One warm day when I was attending a southern university, a friend of mine sent me a note. Inside was a card, kind of like a library or business card.
It rendered to the owner: poetic license. And I’ve had it ever since.
Truthfully, nobody needs to GIVE you poetic license (which is the freedom to purposely depart from typical rules and practice to achieve a desired effect, usually in writing or speech). You can grant yourself poetic license any time you desire. But. Sometimes it’s nice to hear someone say so.
So often parents need to practice a little more poetic license. The song doesn’t have to be sung with the right words. The LEGO bricks don’t have to be sorted by color. They don’t even have to stay with the same set. And (gasp), if you put the LEGO man’s head on backwards, he won’t die! I promise.
I think parenting boys I especially need to be mindful to have poetic license with them. Sometimes let them just be loud, jump around, play dress up (it’s not just for girls!), bake cookies, and throw rocks (just not at my car, thank you!).
Here’s a humorous little poem about poetic license in my parenting:
Poetic License in Parenting
Don’t tell anyone, will you?
we don’t make the beds–
we’re too excited to hit the ground running
and other times?
We have ice cream before dinner!
Because it was the last day of summer
and important to visit the goats one more time.
The clock has ticked past eight
finding little ones still snuggled up
reading with Mommy or Daddy–
page turners are always worth it.
Or sometimes, they fall asleep in our bed and we
leave. them. there.
Our second has never cried-it-out
and he sleeps faster-better-longer than our first.
I didn’t give them a bath…
the night we bathed in the light of the Hunter’s moon.
And I let him wear those dinosaur pajamas
all. day. long. Even in public!
You won’t tell, will you?
Guess what I did give them?
A million kisses, more or less.
TV-free days to play…
Vegetables – no they didn’t clean their plate
Just saw the colors, felt the round tomato
Bit the carrot just to feel the texture under tongue.
And I know the table
is for family conversation but…
sometimes? we read books in companionable silence over breakfast
And if every day isn’t perfectly what-to-expect?
Well… I expect things will turn out okay.
I’ll keep giving them the good stuff
Shh! Don’t tell!
Note: I’m not saying not to have rules in your home. I’m actually quite fond of rules, being just a little Type A. I believe children need structure and consistency when it comes to training and discipline. And of course, never do or allow something in your family you believe to be morally wrong – I’m not suggesting situation ethics. I’m not suggesting raising hooligans or undisciplined children. Know that if you keep your kids up past their bedtime, you may have a crank in the morning. If you allow them to have ice cream before dinner, you’ll have to gently tell them “that’s for special times” the next day.

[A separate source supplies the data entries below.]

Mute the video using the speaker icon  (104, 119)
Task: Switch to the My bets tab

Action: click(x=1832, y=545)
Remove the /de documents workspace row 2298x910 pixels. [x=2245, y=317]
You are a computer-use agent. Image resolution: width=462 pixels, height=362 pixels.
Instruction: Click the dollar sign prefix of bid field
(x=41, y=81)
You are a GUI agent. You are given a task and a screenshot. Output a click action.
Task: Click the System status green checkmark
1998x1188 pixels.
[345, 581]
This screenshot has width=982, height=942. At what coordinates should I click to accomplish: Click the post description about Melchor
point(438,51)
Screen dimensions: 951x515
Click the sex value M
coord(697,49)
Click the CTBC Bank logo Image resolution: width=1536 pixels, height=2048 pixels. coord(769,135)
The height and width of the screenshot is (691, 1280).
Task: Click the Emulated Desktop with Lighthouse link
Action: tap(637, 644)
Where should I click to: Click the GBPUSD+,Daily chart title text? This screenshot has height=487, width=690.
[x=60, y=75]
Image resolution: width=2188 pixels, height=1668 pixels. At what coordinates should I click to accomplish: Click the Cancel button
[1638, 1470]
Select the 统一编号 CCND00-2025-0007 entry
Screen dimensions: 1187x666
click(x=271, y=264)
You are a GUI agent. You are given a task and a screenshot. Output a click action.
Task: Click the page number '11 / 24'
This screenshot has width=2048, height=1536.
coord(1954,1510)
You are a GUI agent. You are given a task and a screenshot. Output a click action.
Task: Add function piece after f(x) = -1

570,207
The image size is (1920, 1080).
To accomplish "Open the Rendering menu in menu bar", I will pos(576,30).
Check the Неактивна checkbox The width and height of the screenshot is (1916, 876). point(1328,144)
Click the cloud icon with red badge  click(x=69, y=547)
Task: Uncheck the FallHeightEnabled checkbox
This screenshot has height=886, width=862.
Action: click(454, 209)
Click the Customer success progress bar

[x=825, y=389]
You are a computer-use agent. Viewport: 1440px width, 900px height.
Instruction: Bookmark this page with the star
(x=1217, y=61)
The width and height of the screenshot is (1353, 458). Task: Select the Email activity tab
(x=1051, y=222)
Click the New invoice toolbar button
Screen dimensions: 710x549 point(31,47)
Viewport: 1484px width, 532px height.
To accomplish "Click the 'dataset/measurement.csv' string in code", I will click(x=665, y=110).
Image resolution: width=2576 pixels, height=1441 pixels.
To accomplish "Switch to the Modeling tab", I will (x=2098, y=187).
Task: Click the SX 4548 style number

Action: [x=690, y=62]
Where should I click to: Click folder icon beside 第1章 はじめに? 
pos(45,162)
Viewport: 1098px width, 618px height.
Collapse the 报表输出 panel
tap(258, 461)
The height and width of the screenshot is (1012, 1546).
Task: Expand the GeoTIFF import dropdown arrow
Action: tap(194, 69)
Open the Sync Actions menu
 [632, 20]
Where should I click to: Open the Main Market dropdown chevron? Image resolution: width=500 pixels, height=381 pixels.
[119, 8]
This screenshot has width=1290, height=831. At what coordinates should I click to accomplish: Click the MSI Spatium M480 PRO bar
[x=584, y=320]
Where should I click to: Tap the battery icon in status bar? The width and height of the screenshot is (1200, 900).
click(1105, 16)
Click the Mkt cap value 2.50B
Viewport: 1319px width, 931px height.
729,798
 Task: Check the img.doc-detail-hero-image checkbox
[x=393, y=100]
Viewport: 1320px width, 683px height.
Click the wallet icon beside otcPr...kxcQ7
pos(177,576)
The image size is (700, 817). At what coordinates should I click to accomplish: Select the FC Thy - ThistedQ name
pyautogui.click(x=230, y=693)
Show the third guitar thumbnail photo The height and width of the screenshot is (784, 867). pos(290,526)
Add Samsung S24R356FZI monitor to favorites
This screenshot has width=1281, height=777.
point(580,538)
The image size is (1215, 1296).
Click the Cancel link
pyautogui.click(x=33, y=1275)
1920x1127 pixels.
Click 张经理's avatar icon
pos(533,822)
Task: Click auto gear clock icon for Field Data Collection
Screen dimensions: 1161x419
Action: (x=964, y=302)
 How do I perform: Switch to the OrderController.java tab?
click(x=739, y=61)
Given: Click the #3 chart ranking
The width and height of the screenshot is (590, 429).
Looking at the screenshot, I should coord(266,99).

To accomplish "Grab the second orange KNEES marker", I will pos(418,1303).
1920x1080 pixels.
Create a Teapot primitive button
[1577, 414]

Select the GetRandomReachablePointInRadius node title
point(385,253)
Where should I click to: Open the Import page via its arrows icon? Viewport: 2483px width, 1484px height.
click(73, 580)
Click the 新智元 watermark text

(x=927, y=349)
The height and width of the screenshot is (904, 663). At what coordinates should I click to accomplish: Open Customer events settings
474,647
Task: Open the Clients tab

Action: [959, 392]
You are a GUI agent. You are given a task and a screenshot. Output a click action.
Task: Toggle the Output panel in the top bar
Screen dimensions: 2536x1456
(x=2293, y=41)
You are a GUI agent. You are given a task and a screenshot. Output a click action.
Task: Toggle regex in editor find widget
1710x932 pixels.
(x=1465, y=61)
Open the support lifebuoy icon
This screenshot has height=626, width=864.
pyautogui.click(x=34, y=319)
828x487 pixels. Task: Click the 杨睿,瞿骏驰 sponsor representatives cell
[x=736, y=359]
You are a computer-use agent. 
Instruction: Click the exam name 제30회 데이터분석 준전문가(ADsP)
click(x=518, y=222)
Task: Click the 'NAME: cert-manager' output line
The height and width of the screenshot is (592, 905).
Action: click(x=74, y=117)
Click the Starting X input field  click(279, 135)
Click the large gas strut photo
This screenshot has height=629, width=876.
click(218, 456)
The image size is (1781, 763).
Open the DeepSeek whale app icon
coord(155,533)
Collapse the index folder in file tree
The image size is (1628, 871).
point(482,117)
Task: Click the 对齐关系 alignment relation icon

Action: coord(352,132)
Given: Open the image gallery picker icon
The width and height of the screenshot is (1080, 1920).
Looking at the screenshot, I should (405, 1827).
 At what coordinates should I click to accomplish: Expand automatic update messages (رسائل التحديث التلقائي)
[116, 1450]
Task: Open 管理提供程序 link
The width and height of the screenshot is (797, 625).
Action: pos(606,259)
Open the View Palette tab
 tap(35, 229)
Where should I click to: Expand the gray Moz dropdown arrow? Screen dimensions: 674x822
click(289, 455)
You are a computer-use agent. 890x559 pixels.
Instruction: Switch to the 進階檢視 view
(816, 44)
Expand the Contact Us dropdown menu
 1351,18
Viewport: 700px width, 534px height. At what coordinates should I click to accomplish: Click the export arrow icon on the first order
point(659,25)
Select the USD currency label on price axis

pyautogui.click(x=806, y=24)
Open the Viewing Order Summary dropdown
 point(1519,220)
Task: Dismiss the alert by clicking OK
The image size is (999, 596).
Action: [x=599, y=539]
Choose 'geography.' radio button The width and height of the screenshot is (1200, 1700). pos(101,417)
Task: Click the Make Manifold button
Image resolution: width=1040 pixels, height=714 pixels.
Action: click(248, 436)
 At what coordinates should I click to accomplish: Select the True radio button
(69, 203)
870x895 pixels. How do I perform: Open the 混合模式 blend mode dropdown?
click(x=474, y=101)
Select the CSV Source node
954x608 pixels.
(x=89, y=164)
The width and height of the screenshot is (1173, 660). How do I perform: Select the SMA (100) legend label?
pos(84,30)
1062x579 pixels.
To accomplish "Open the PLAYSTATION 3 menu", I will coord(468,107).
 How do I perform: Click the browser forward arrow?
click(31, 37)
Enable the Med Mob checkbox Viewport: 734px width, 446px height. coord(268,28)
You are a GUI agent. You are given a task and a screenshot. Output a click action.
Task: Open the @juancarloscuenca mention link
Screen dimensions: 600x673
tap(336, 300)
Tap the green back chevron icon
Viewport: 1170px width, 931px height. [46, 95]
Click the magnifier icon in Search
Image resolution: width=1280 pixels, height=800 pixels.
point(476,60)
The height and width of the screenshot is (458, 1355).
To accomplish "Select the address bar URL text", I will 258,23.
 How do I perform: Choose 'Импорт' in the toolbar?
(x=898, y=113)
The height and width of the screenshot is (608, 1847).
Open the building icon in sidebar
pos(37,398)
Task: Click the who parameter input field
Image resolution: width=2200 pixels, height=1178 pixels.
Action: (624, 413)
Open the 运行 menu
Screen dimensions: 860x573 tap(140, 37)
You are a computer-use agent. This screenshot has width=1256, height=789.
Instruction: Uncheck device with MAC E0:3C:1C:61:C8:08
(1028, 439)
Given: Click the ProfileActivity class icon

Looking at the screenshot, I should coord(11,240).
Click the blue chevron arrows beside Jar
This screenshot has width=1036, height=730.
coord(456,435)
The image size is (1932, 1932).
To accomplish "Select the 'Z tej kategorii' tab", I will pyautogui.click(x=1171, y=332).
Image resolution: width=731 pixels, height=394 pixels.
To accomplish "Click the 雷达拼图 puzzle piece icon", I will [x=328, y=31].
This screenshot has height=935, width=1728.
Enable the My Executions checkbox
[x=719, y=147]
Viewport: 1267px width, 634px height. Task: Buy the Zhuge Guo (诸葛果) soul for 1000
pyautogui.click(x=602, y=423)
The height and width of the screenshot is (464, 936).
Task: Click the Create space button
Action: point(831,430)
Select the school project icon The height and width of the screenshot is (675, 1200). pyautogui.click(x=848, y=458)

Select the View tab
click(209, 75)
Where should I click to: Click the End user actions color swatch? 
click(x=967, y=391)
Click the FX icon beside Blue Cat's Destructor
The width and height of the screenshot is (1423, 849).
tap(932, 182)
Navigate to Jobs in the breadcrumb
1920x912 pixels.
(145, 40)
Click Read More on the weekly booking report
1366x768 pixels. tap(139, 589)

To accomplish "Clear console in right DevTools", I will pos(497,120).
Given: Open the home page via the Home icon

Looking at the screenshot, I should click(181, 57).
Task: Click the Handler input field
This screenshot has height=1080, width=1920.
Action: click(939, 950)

What I am suggesting is that we as parents give ourselves grace. Allow for flexibility – no, CHOOSE flexibility! Poetic license is just about purposefully departing from the norm… to get a desired effect.
If I wrote EVERY poem according the strict and rigid structure of the Sonnet or the Sestina, then I’d be frustrated, bored, and my ideas likely wouldn’t flow after awhile. Creativity can be found in a form’s structure, true. But it’s also found blooming wildly by the roadside as well. Sometimes we have to take the path less traveled by…
Give yourself poetic license as a parent and explore the fun side of life with your kids… even if it means keeping them up a bit later one night. Or acting completely silly. Or ditching bathtime so you can watch for shooting stars.